A California court has given the same answer in State v. Stevenson, 5 Cal.App.3d 60, 84 Cal.Rptr. 742. In a condemnation case the expert testified as to value of the Subject property and supported his opinion by quoting sales prices of certain comparables.

On cross-examination he was asked as to whether or not he had not, out of court earlier, expressed an opinion as to a much higher value for one of the comparables.

Opposing counsel objected by reason of Evidence Code section 822 which states that inadmissible in evidence are opinions as to values of Non-subject properties.

The court held that where the purpose is to impeach the credibility of the expert's testimony his out of court opinion evidence, to the contrary, may be introduced.

The statement once admitted may be used for the truth of the matter stated therein (California v. Green, 399 U.S. 149, at p. 161, 90 S.Ct. 1930, 26 L.Ed.2d 489). It is not material that the statement is out-of-court and hearsay because the declarant was in court available for cross-examination, and in fact, favorable to the defense (California v. Green, supra, 399 U.S. at p. 149, 90 S.Ct. 1930).

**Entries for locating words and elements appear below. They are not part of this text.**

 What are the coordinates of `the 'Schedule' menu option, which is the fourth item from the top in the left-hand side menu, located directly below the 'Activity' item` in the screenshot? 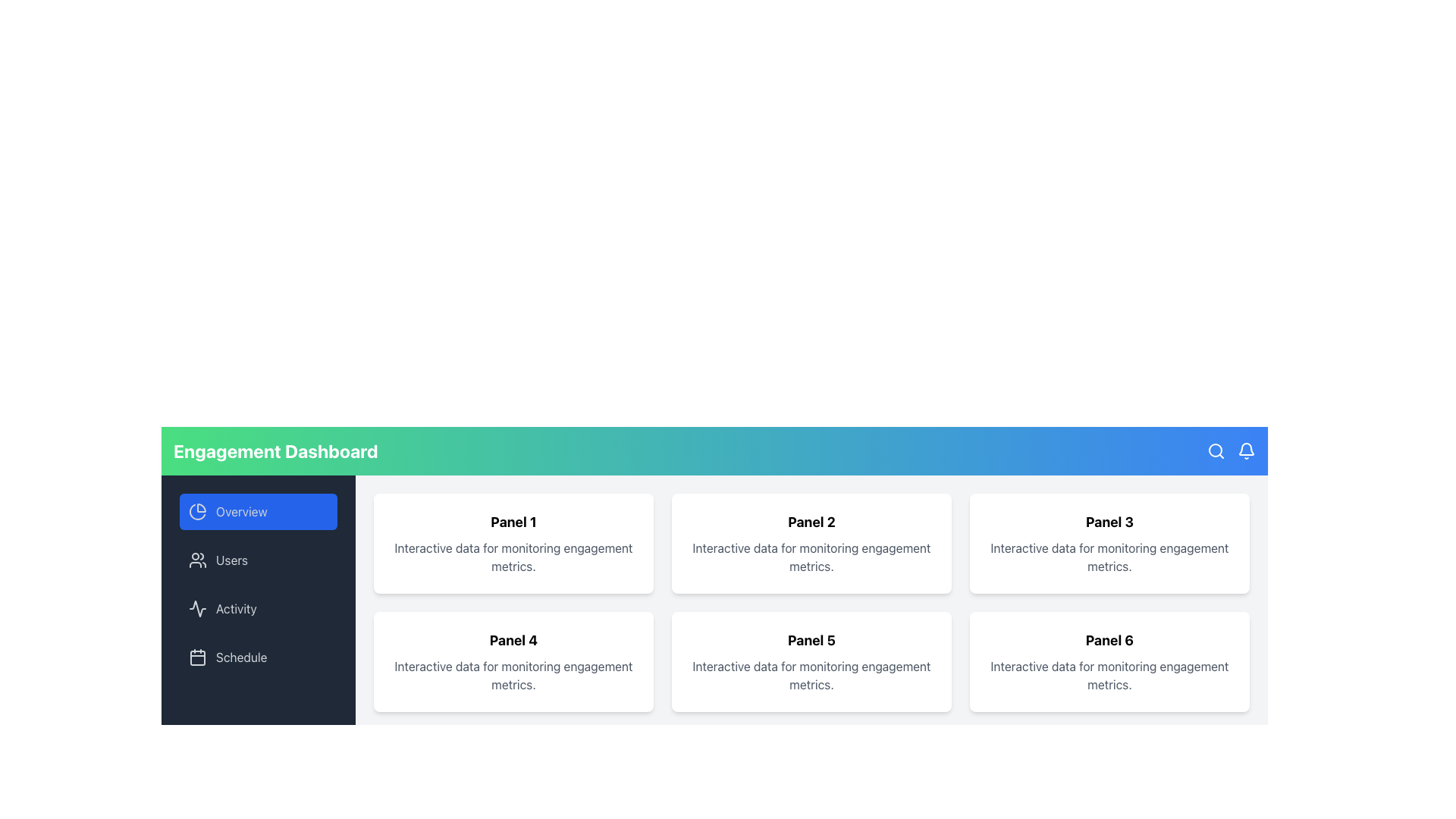 It's located at (240, 657).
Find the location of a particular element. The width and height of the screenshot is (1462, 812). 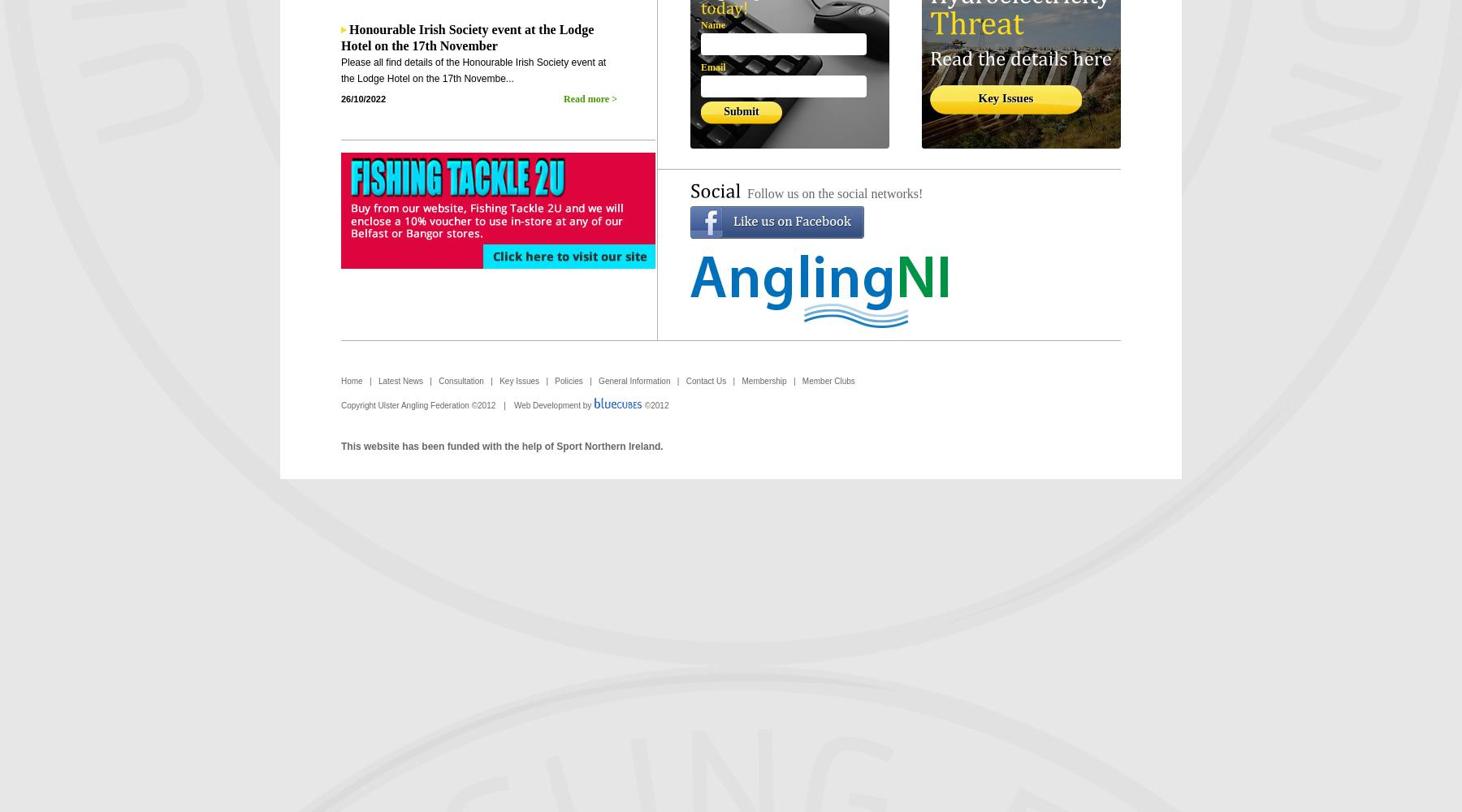

'Policies' is located at coordinates (568, 380).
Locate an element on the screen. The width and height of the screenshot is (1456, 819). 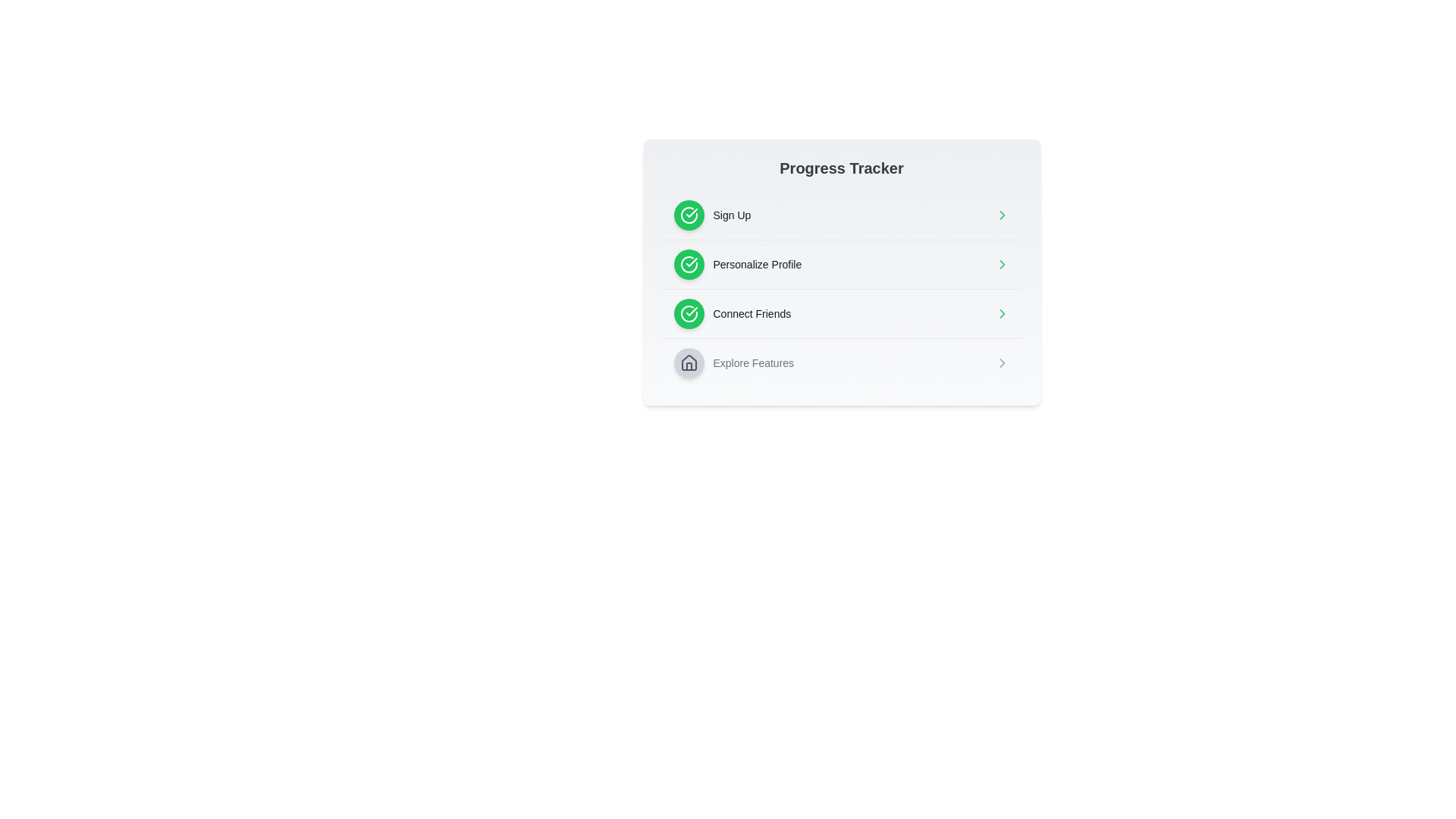
the circular green icon button with a white checkmark, located to the left of 'Personalize Profile' in the progress tracker list, to check its completion state is located at coordinates (688, 263).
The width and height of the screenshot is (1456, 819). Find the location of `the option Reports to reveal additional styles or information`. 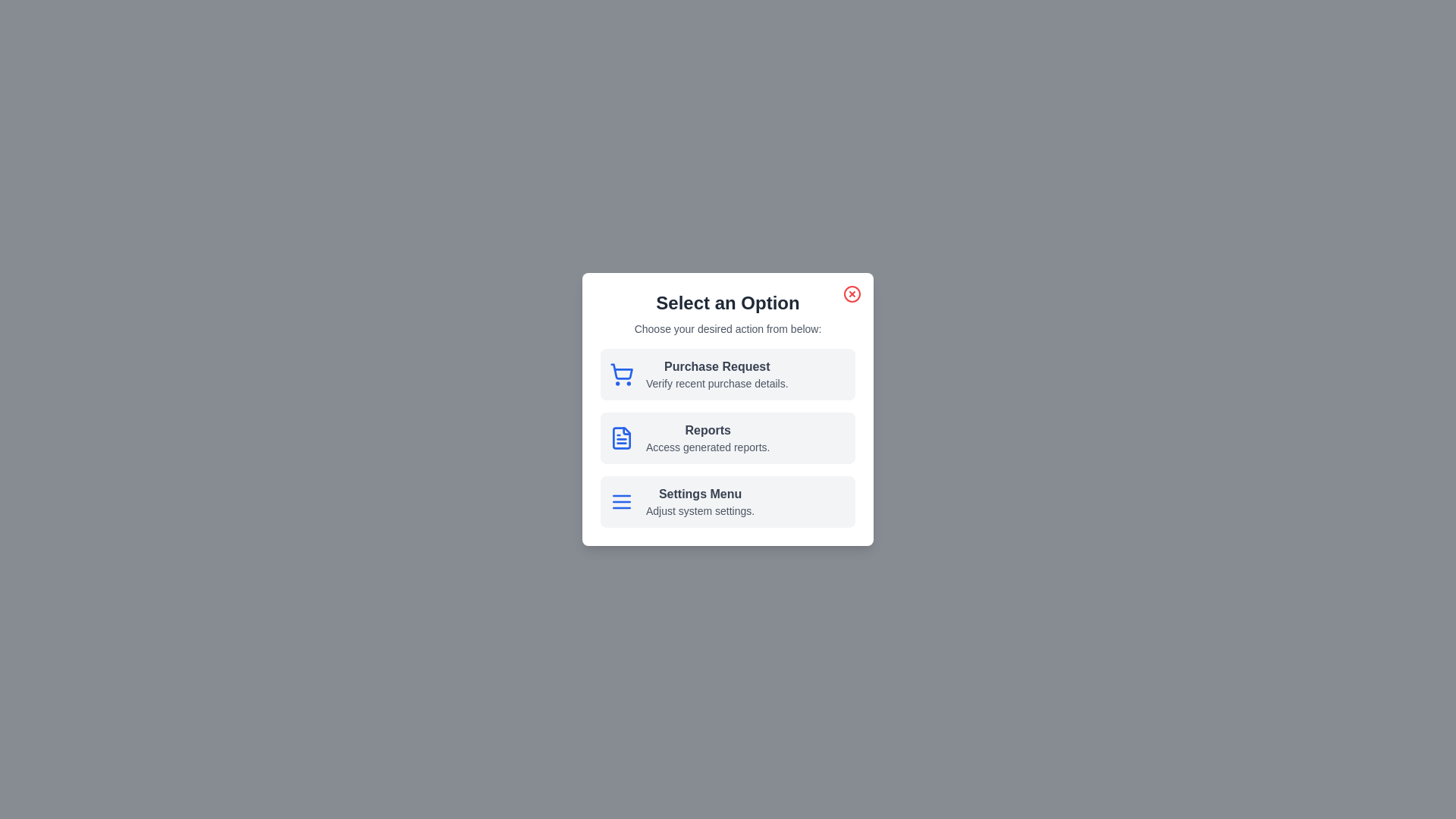

the option Reports to reveal additional styles or information is located at coordinates (728, 438).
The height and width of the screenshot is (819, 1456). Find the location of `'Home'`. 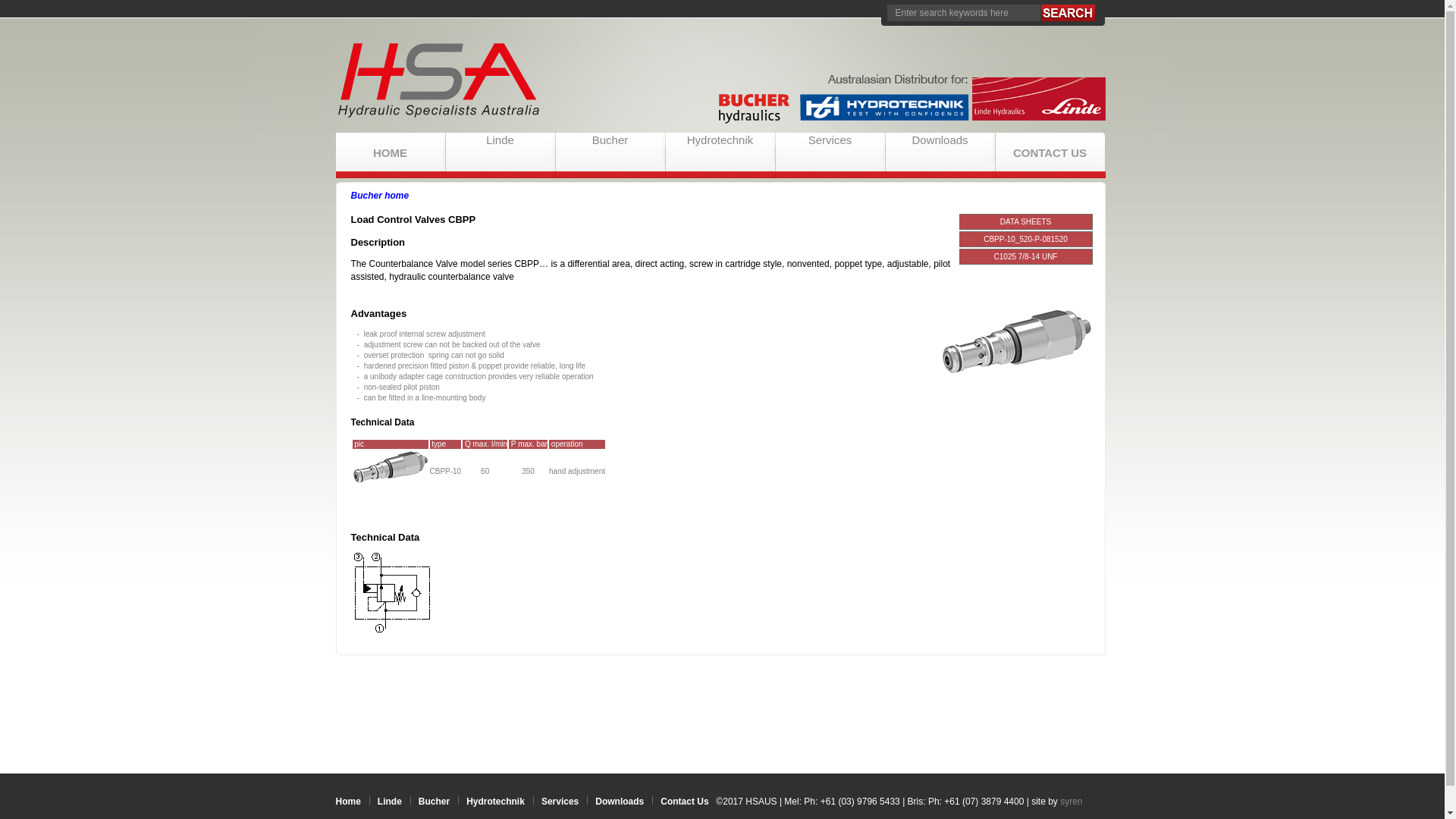

'Home' is located at coordinates (347, 800).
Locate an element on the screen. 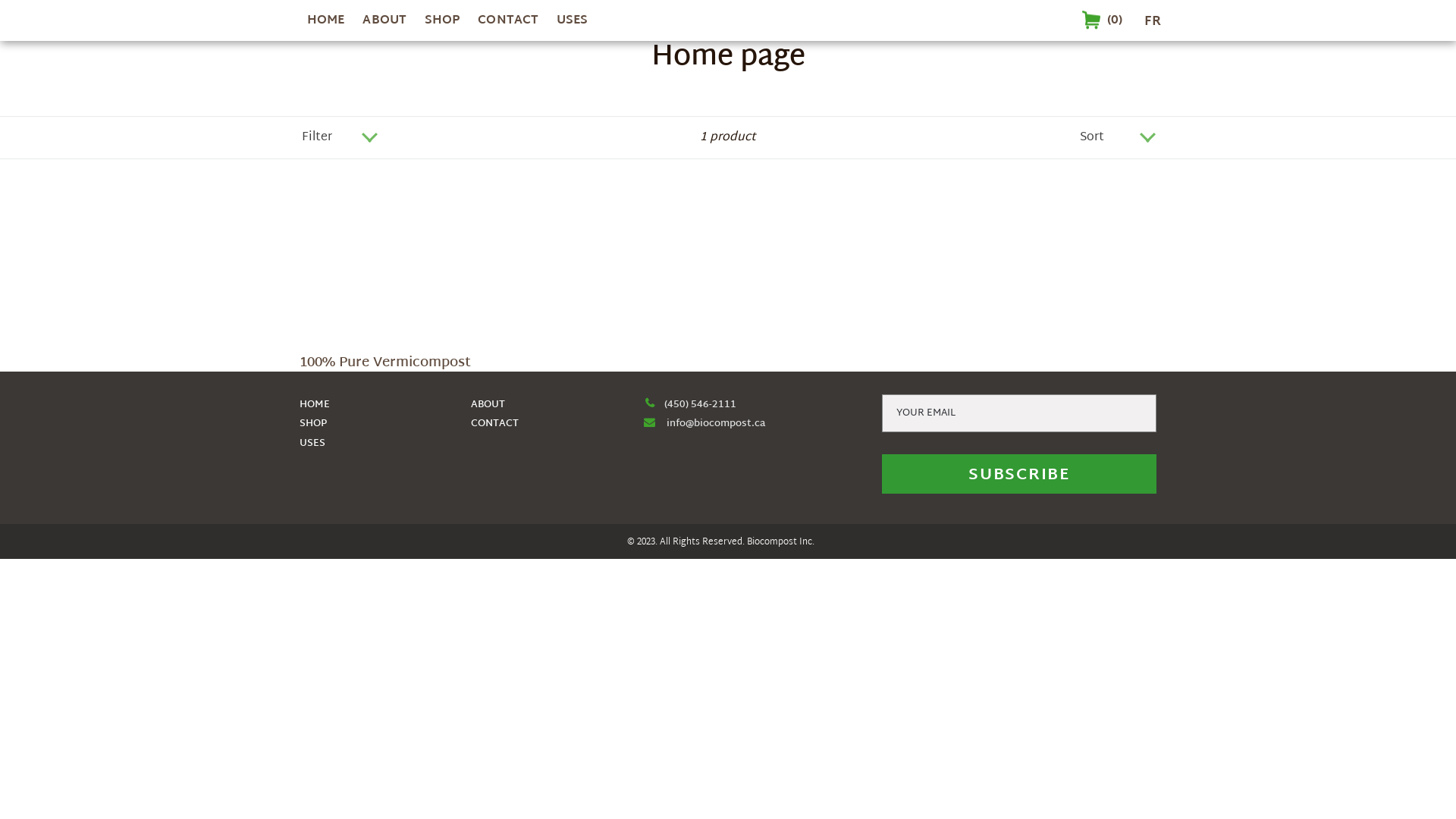 Image resolution: width=1456 pixels, height=819 pixels. 'SHOP' is located at coordinates (441, 20).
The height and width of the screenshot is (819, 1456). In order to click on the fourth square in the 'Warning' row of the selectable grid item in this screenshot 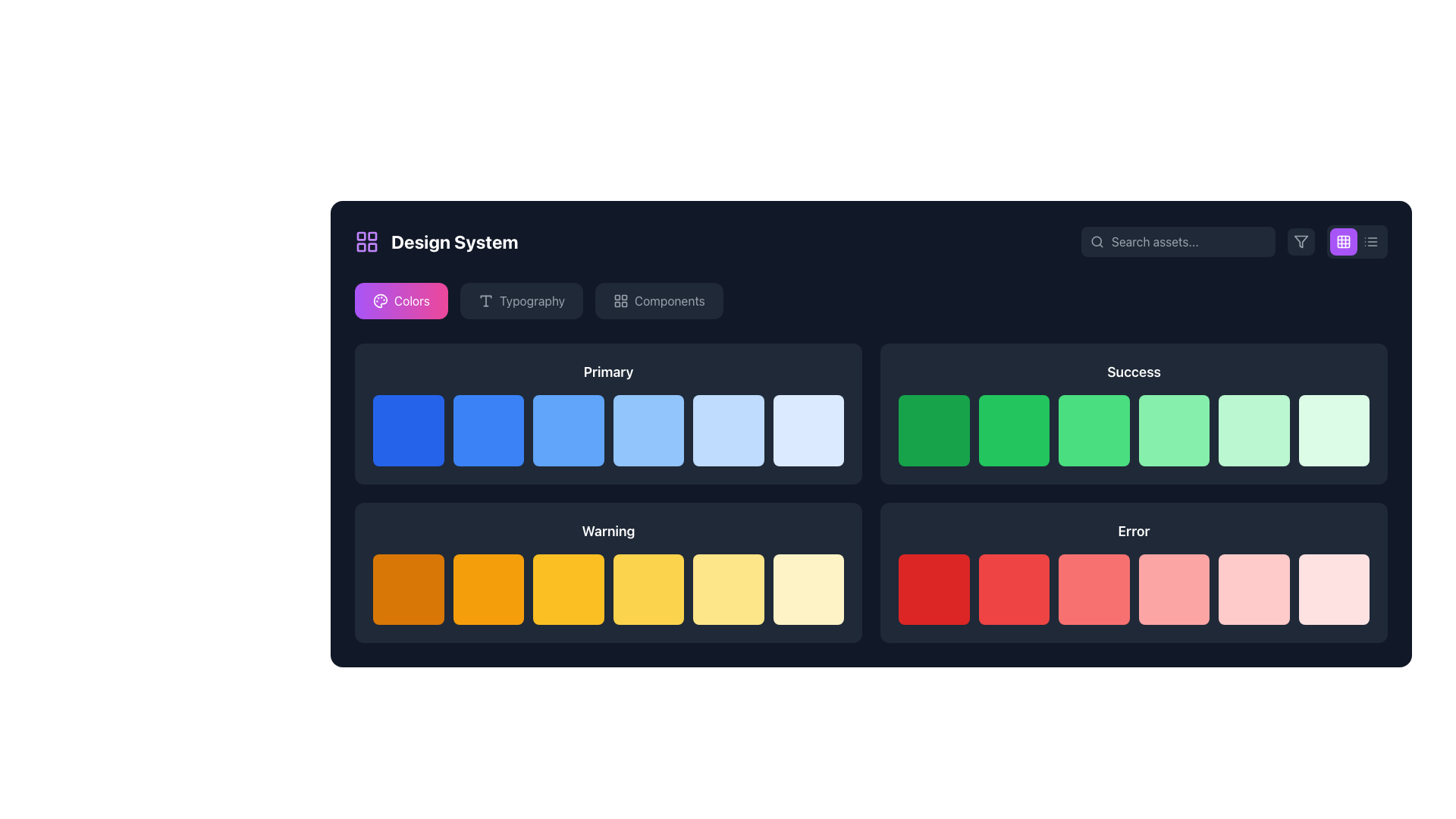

The fact that the statement was in the form of an opinion that 'Moreno provoked the incident' does not make it inadmissible because of the modern trend toward the admissibility of factual conclusions of lay witnesses phrased in the form of opinions.

Modern rule of admissibility of opinions: If the facts cannot be accurately or adequately stated so that the lay witness can only testify to what he...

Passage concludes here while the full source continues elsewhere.